* _What needs to be done_:
Nothing but the lines below between the line holding "Open the Medium" and the line holding "Given: Click the search field 検索できます", inclusive, should appear in the answer, each set down exactly.

[Given information Boundary: Start]

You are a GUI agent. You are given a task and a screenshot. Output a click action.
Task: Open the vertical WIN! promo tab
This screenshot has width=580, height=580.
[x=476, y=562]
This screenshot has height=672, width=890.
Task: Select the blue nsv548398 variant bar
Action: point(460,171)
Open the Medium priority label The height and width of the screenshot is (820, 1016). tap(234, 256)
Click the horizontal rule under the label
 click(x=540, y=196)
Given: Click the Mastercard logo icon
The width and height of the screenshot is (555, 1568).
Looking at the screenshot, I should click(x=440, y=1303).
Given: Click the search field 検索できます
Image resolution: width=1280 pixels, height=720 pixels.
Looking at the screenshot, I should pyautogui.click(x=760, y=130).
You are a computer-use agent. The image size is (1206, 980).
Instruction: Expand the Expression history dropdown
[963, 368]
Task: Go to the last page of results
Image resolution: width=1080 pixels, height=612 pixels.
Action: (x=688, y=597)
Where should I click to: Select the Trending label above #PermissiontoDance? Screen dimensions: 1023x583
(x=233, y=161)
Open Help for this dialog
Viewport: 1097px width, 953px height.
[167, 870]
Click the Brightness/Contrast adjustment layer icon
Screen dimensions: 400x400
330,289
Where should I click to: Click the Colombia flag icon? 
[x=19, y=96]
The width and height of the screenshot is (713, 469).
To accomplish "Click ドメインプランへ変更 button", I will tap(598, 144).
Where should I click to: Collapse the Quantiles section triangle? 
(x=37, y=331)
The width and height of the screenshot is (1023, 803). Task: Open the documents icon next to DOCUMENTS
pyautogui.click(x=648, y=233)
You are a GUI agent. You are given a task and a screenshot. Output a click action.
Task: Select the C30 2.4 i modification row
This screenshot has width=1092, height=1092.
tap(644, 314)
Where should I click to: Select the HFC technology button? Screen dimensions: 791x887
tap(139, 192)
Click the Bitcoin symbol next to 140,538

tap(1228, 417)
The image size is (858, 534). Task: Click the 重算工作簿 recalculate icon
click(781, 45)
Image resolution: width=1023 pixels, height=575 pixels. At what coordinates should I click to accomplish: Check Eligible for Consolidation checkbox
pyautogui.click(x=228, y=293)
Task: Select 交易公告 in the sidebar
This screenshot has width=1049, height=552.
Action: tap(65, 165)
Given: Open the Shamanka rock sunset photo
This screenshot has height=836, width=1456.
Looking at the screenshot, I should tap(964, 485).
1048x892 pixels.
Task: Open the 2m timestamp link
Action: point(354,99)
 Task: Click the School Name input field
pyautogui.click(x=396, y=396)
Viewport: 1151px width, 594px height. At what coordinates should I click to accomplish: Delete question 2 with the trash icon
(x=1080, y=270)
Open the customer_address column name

[Given information Boundary: End]

* _Output of the task_:
Open the Medium priority label The height and width of the screenshot is (820, 1016). tap(234, 256)
Click the horizontal rule under the label
 click(x=540, y=196)
Given: Click the Mastercard logo icon
The width and height of the screenshot is (555, 1568).
Looking at the screenshot, I should click(x=440, y=1303).
Given: Click the search field 検索できます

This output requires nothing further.